Feature Type
-
[ ] Adding new functionality to pandas
-
[X] Changing existing functionality in pandas
-
[ ] Removing existing functionality in pandas
Problem Description
IMO it would be an API improvement for pandas if creating dataframes/series/arrays using dtype=str
(and dtype="str"
) would return a dataframe/series/array of dtype StringDtype
instead of dtype object
. The reason being that IMO in 99,9 % of cases where users instantiate using dtype=str
they would have prefer having used dtype="string"
and therefore have the guarantee that the array actually only contains strings (and NA's).
This would be similar to when instantiating currently using dtype=int
gives a dtype np.int64
and for dtype=float
we get np.float64
.
The above proposal would be backwards incompatible and too late to introduce depreciations in pandas 1.x now.
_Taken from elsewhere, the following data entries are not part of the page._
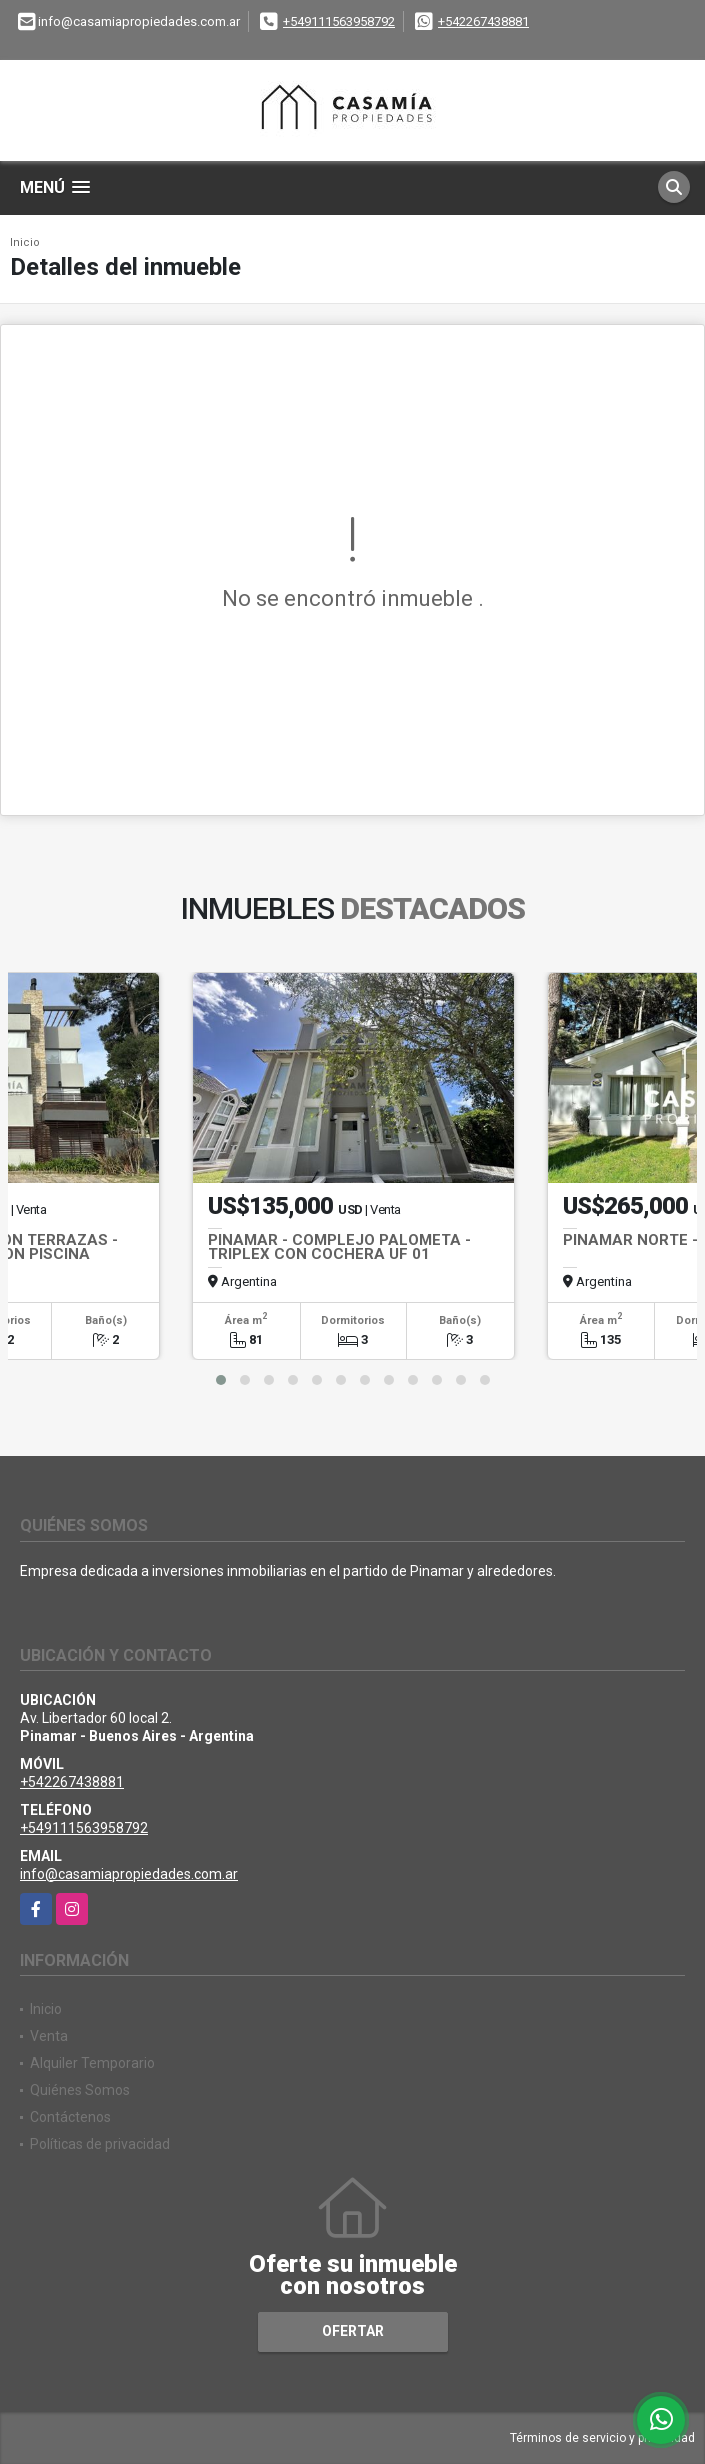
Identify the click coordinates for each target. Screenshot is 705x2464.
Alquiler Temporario (92, 2063)
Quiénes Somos (80, 2090)
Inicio (25, 242)
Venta (49, 2036)
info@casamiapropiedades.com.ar (129, 1874)
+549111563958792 (339, 21)
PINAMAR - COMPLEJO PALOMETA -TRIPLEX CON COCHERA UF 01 (339, 1247)
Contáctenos (70, 2117)
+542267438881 (483, 21)
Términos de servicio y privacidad (602, 2438)
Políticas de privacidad (100, 2144)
However, could it become a breaking change as part of the jump to version 2.0 of pandas, similar to the backwards-incompatible changes already listed in #44823?
Feature Description
Basically it would just change the dtype resolution function to return a StringDtype
instead the current behavior, so reasonably simple to implement.
Alternative Solutions
The alternative would be to keep the current behavior in pandas 2.0.
Additional Context
No response
Comment From: phofl
I think this needs a more thorough investigation.
How would the behavior of follow up operations change?
Would you also change the behavior of I/O operations? I don't think that we can do this without a deprecation cycle
Comment From: mroeschke
I support dtype=str
eventually mapping to StringDtype
, but personally I think it would be better through a deprecation than a 2.0 breaking change.
Comment From: topper-123
Thanks for the reply. Yes, I hadn't considered IO, that makes it more challenging than I had though when I wrote up the issue...
I could support a deprecation cycle, though perhaps if it last the entire pandas 2.x cycle, maybe better to deprecate later in the cycle, e.g. pandas 2.3 or similar IMO.
Unless there is a wish do something now, I'll let this lay and I (or someone else) can pick this up at later, after pandas 2.0 has been released.
Comment From: phofl
We want to release 3.0 significantly faster than 2.0, so would be ok to introduce in 2.0 I think. But we want to finish enforcing deprecations first
Comment From: topper-123
Closing as superseded #52429, where the discussion is more current.